Familiarity matters, but the deeper issue is system legibility
The Ipsos polling suggests that familiarity with Smart Data is associated with greater confidence around tariffs, switching and shifting usage. Those familiar with Smart Data appear more likely to say they could shift at least some energy use (89% versus 77% of those unfamiliar), and more comfortable sharing data (72% of those familiar versus 46% of those unfamiliar).
This pattern is important, because familiarity may matter not simply because people have heard the phrase “Smart Data”, but because familiarity gives people a stronger sense of how the system works. They can imagine the connection between data-sharing, tariff comparison, savings and control, which makes the proposition feel less abstract and more usable.
The practical task is therefore not just awareness-raising. It is making the system ‘legible’.
People need to understand what data is being used, who receives it, what service it enables, what benefit they can expect, what protections apply, and who is accountable if something goes wrong. Without that, Smart Data risks becoming another opaque market mechanism in a sector many already find confusing.
This also reframes the energy debt issue. Households in or near arrears are not simply a vulnerable group to be protected at the margins, but central to the legitimacy of the whole system. If Smart Data only works for confident, affluent, digitally enabled households, it will deepen the perception that the energy transition is something done for the already-capable. If it can help identify risk earlier, route people to support, make savings tangible, and reduce the administrative burden of managing energy costs, then it becomes part of a fairer transition.
Smart Data as coordination infrastructure
The transition to an electro-state ultimately asks a different question of behavioural science. For decades, the field has excelled at understanding individual decision-making: how people respond to incentives, defaults, information, norms and choice architecture. Those insights remain valuable, but they are no longer sufficient.
The defining behavioural challenge of the energy transition is not persuading individuals to make better choices in isolation. It is enabling millions of interconnected decisions, made by households, suppliers, regulators, network operators, investors, technology companies and government, to reinforce rather than undermine one another. In other words, the challenge is no longer behaviour change as individual persuasion, but behaviour change as system coordination.
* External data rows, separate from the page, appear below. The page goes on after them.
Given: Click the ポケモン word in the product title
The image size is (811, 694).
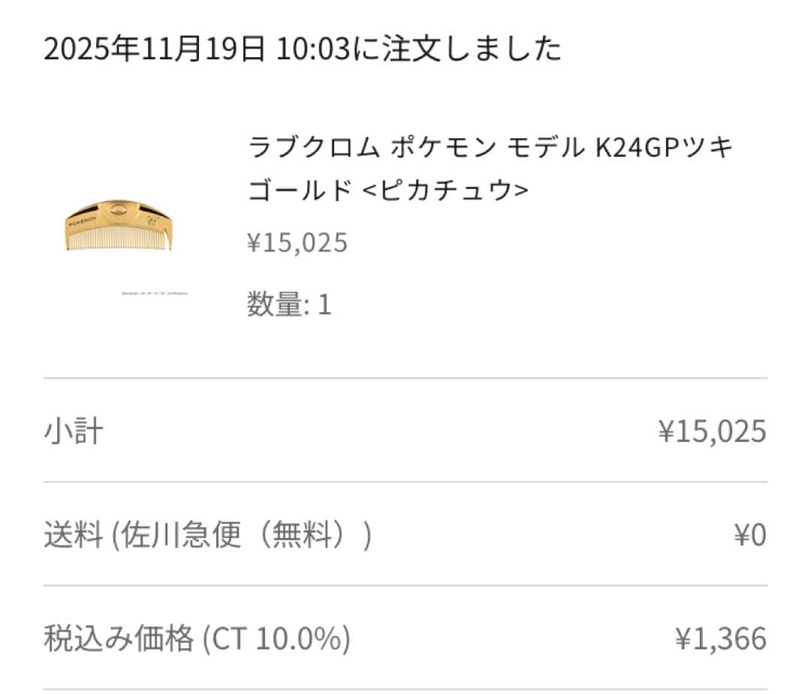Looking at the screenshot, I should (442, 148).
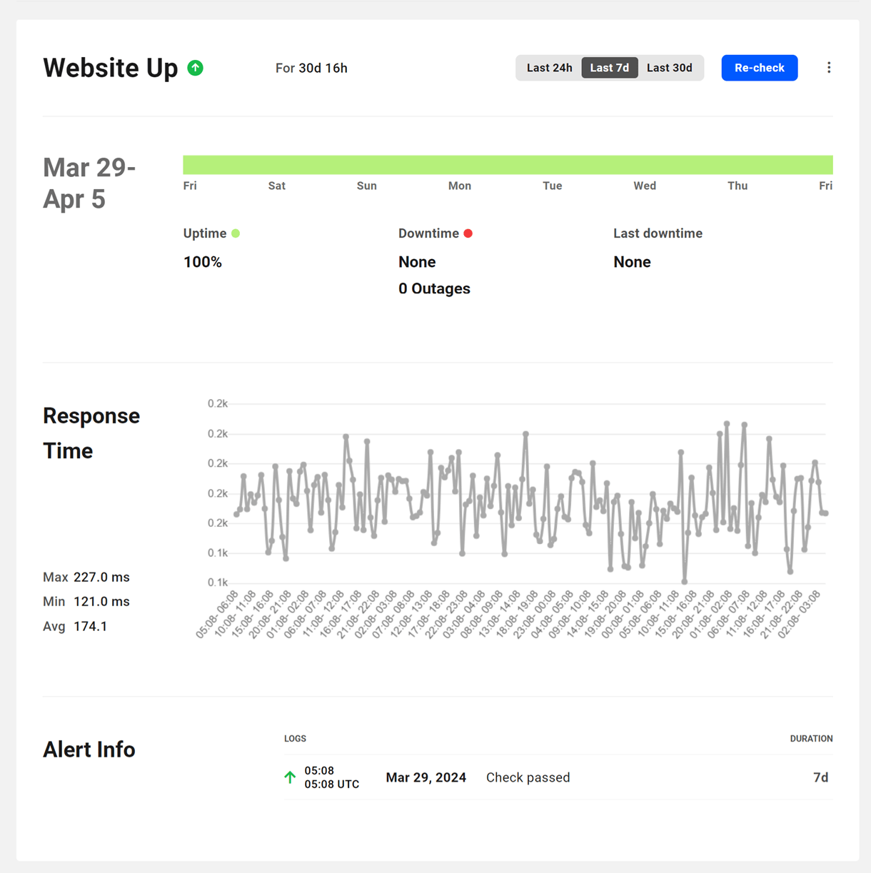The image size is (871, 873).
Task: Click the green up-arrow status icon
Action: pos(196,68)
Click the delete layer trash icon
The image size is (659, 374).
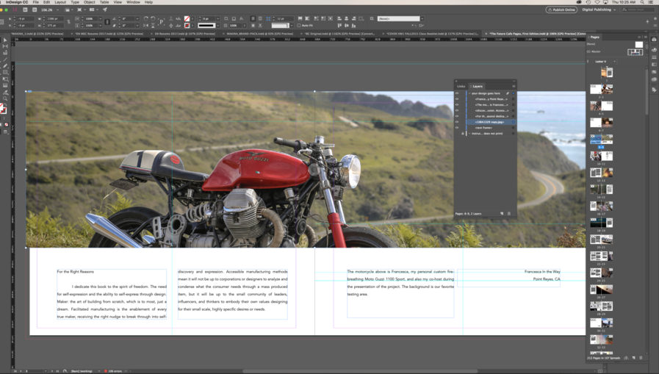coord(509,214)
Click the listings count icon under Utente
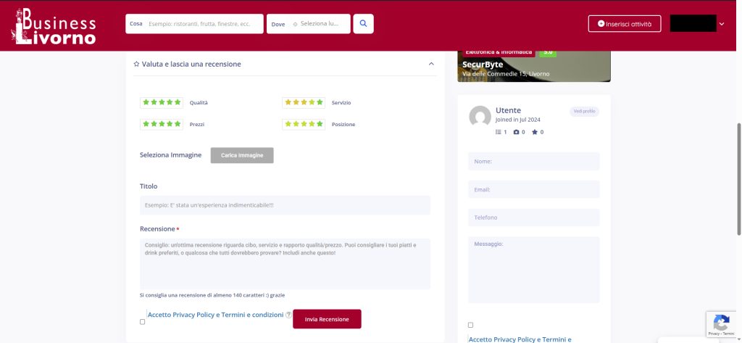 pos(498,132)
This demands a shift in perspective. Rather than asking how we encourage people to adopt heat pumps or electric vehicles, we should ask how we design systems that make those choices easier, fairer and more rewarding. Rather than treating Smart Data as another digital service, we should see it as coordination infrastructure: a way of helping distributed actors see one another, align incentives, reduce friction and build trust across an increasingly complex energy system.
Success, therefore, will not be measured simply by how much data is shared or how many households sign up to new services. It will be measured by whether the system itself becomes easier to navigate, whether the benefits of participation are distributed fairly, and whether the burden of coordination shifts from individuals to institutions capable of carrying it.
Perhaps that is the deeper lesson of the electro-state. The transition to Net Zero is not simply an engineering challenge, nor even an energy challenge. It is a behavioural coordination challenge. And if that is true, then the future of behavioural science lies not only in understanding how people make decisions, but in understanding how societies make systems work.